American rapper Nas once said, “sleep is the cousin of death” and it seems like this line may be true. Well, at least according to the findings of a research series about sleeping for more than eight hours.
BBC reported via Elite Daily that a series of studies suggest that sleeping for more than eight hours a night has been linked to an increased death rate.
These findings resulted from examining 16 studies that took place over the past 10 years and undertaken by researchers from the University of Warwick headed by professor of cardiovascular medicine and epidemiology Franco Cappuccio. The report is composed of data from over a million subjects regarding how long they sleep at night.
In this extensive study, subjects were put in three groups: those who slept six hours a night, those who slept between six to eight hours, and those who slept for more than eight hours. As the study progressed, they compared how many people from each group had died since the study was conducted.
This is how the study turned out:
The mortality rate of the first group was 12 percent higher than the second group. But it was those who slept more than eight hours who were most likely to die. That group had a 30 percent higher mortality rate than those who slept between six to eight hours.

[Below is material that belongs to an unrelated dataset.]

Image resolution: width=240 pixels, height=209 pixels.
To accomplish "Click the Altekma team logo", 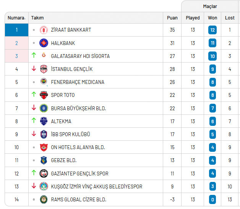I will [44, 121].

Moreover, since the cause of subjects’ death was not highlighted in the study, head researcher Cappuccio suggested that some of the subjects might have been sleeping for so long as a result of an illness. For that, there is still a small probability that their deaths would not have been caused by sleep but by their illnesses.
Meanwhile, Arizona State University Professor Shawn Youngstedt also believes too much sleeping is related to being unhealthy. In his study, he asked his subjects to sleep an extra two hours from their normal night sleep for three weeks. Youngstedt said the new sleeping pattern caused “increases in depressed mood,” “increases in inflammation,” and back aches. This lead to the professor’s proposal that the extra two hours of sleep made his subjects significantly less active, making them more at risk for health problems.